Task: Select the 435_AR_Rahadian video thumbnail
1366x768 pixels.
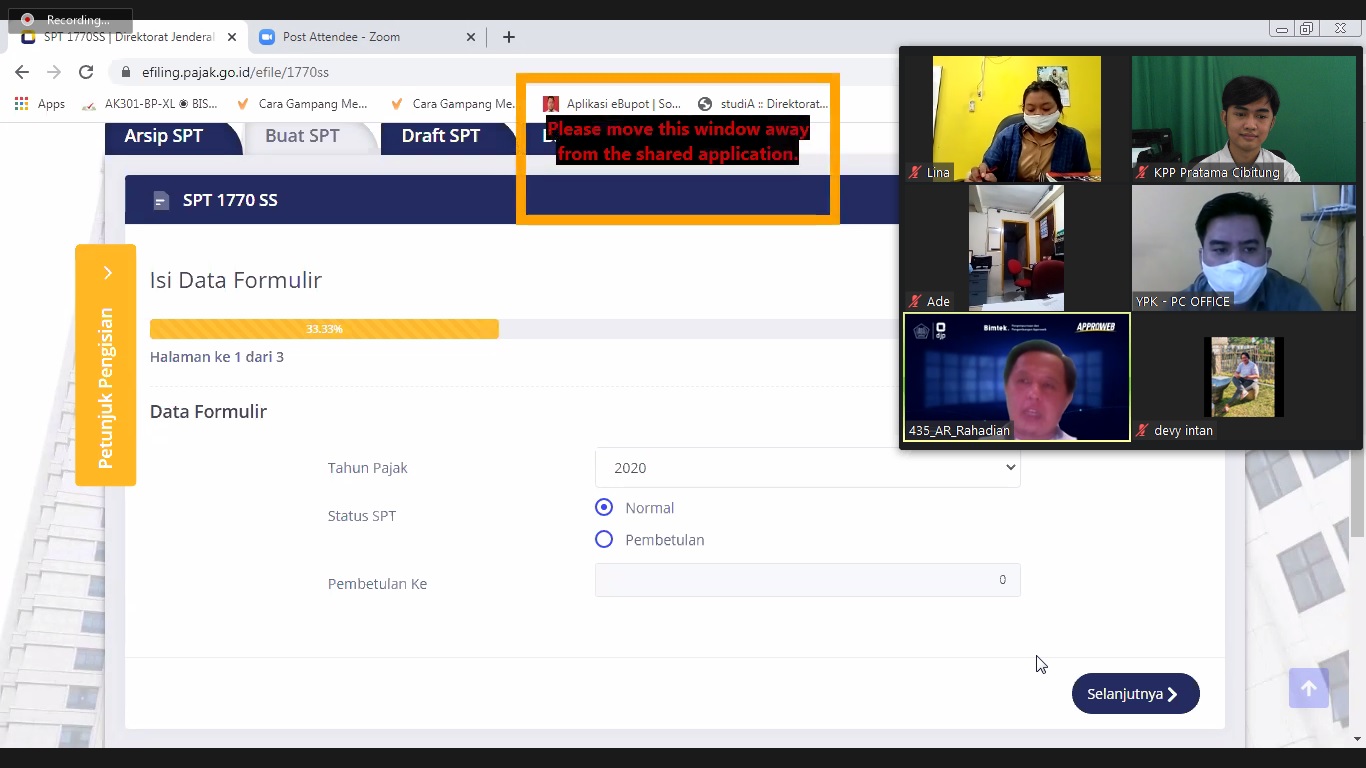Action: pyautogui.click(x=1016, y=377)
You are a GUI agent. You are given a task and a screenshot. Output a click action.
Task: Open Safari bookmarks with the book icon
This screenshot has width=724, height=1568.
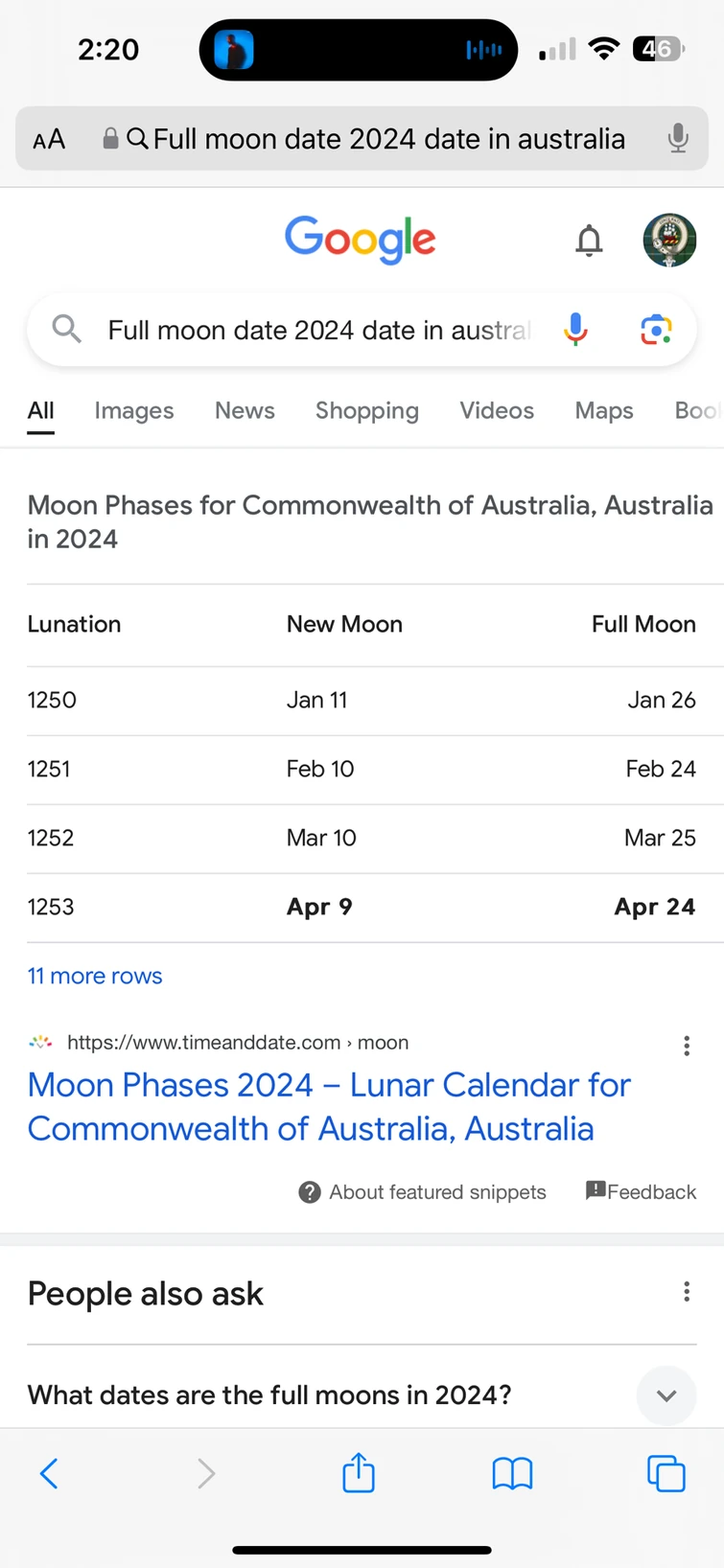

* * * * * * * * *

● **Task details**
Starting with the line that contains "1366x768 pixels.", reproduce every line to the end of the material above, both end lines included, exactly and with no pictures.

● **Result for this task**
1366x768 pixels.
Action: pyautogui.click(x=1016, y=377)
You are a GUI agent. You are given a task and a screenshot. Output a click action.
Task: Open Safari bookmarks with the book icon
This screenshot has width=724, height=1568.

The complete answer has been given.